As Lador steps down, will state appeal Liberman's acquittal?

It's important to understand how the corruption case against Finance Minister Avigdor Liberman was born if one hopes to understand whether or not the state will challenge his acquittal.

lador court 370 (photo credit: Ariel Jerozolimski)
lador court 370
(photo credit: Ariel Jerozolimski)
With State Attorney Moshe Lador stepping down Monday, it is important to understand how the corruption case against Finance Minister Avigdor Liberman was born if one hopes to understand whether or not the state will challenge his acquittal.
As with everything surrounding the Liberman case, there are two extremes: those who view anything as being part of a 17-year witch hunt, and those who view getting rid of him as more important than the means.
Neither group influenced the decision to indict Liberman only in the narrow, relatively inconsequential Belarus Ambassador Affair (although each might have played earlier roles in Liberman’s many legal battles), and thus, no one from these groups will influence the decision for an appeal. Attorney- General Yehuda Weinstein did, though, and will have a role.
Weinstein has been portrayed as weak-kneed by Liberman detractors for closing the main, multi-million dollar money-laundering case against him, and as an ultra-Left zealot and tool for silencing Liberman by the foreign minister’s supporters.
His track record can be interpreted in many ways, but the most consistent interpretation is probably that he is a moderate, defying both extremes – one reason he is currently popular with no one.
All indications are that Weinstein filed the narrow case and closed the main case about a year ago as part of a deal with Lador. At the time, Lador had been wounded by an overall loss in the Jerusalem corruption case against former prime minister Ehud Olmert, but was still at the height of his power within the prosecutorial apparatus.
If Weinstein had a number two (which Lador effectively has been in decisions regarding ministers) who was any less gung ho, it is unclear whether he would have pushed even the narrow case. But to have denied Lador a shot at Liberman in both cases, across-the-board, could have left the attorney-general vulnerable to open revolt within the prosecution, and to overwhelming public criticism.
The compromise he likely fashioned meant that Lador publicly dissented from closing the main case, but only in a measured and respectful way.
While many outside the government called for Lador to resign for being overly aggressive in pushing the Olmert, Liberman and other cases, he is viewed by others as a prosecutor’s prosecutor who justifiably fought hard against massive and cancerous nationwide corruption.
But he is out as of Monday, and Shai Nitzan, who reportedly is more circumspect about all legal issues related to Liberman, is in as the new state attorney.
If Weinstein drops the appeal, it is rumored in the media that he will face criticism from the Economic Crimes arm of State Attorney’s Office, as well as from Lador, the two lawyers who argued the case and several others.
But he reportedly will have the full support of Nitzan (far more important in the future than any support from Lador), some other senior officials and many from the regular criminal division. So, strictly on the basis of internal prosecution politics, the attorney-general now has a much stronger hand for closing this chapter than he did a year ago.
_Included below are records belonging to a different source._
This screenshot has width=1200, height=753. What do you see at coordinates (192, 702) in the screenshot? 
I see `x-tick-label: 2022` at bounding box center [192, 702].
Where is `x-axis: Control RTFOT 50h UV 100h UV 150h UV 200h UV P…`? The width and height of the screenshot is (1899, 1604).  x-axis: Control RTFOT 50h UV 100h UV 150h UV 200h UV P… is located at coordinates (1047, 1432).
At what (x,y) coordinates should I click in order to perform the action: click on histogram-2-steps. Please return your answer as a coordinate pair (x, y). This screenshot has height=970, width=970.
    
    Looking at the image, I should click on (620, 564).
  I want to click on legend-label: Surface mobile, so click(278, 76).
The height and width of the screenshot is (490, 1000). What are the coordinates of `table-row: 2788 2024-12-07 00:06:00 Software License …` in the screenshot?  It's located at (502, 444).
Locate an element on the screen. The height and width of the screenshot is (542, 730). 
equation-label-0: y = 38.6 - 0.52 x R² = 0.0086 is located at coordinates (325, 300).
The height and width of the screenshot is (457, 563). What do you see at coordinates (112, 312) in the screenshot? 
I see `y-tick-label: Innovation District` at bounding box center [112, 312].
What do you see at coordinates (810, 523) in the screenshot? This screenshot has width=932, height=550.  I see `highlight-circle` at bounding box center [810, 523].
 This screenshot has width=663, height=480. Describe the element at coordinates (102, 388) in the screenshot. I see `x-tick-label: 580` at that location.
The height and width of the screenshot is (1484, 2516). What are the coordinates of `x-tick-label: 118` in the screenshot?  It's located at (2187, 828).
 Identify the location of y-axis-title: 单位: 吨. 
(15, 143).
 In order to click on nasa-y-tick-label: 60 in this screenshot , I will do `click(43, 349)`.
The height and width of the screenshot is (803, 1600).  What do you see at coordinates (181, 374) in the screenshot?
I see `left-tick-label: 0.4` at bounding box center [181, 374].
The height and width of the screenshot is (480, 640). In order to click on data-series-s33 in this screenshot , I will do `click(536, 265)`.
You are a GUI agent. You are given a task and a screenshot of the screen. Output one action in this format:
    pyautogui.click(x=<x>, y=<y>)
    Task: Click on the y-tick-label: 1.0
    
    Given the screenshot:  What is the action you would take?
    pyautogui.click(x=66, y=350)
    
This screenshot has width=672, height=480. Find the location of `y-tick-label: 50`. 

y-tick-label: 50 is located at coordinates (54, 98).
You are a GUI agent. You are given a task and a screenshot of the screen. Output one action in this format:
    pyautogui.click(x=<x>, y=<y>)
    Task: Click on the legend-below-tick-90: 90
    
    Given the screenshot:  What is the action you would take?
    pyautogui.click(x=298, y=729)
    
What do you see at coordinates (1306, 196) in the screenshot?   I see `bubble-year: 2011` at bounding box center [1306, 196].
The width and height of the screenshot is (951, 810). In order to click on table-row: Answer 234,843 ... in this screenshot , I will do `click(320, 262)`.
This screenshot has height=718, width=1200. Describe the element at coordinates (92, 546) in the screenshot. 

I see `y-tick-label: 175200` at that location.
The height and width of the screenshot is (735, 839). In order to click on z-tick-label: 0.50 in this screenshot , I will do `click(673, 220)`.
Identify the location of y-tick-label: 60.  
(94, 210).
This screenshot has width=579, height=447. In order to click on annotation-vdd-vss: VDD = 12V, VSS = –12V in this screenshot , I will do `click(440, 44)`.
In addition, those who had been hard-core on filing the indictment were wrong, at least so far. While many viewed the case as nothing more than borderline, the three judges who heard it declared it an overwhelming loser (even as they criticized Liberman’s ethics.) Reportedly, Weinstein believes the judges did make errors in their ruling, and that the indictment and conviction would have been justified. But appeals usually lose, and the opinion of the Jerusalem Magistrate’s Court made it clear that the crime of breach of public trust, which Liberman had been accused of, is poorly defined, and that any victorious appeal would essentially be widening its application to a newer situation in which someone had merely failed to report something bad about someone else, as opposed to having undertaken a clear action.
While Weinstein might end up appealing so as to double-down on his belief that the case was justified, filing an appeal at this stage would clearly be the riskier option – and he has not shown himself to be a risk-taker.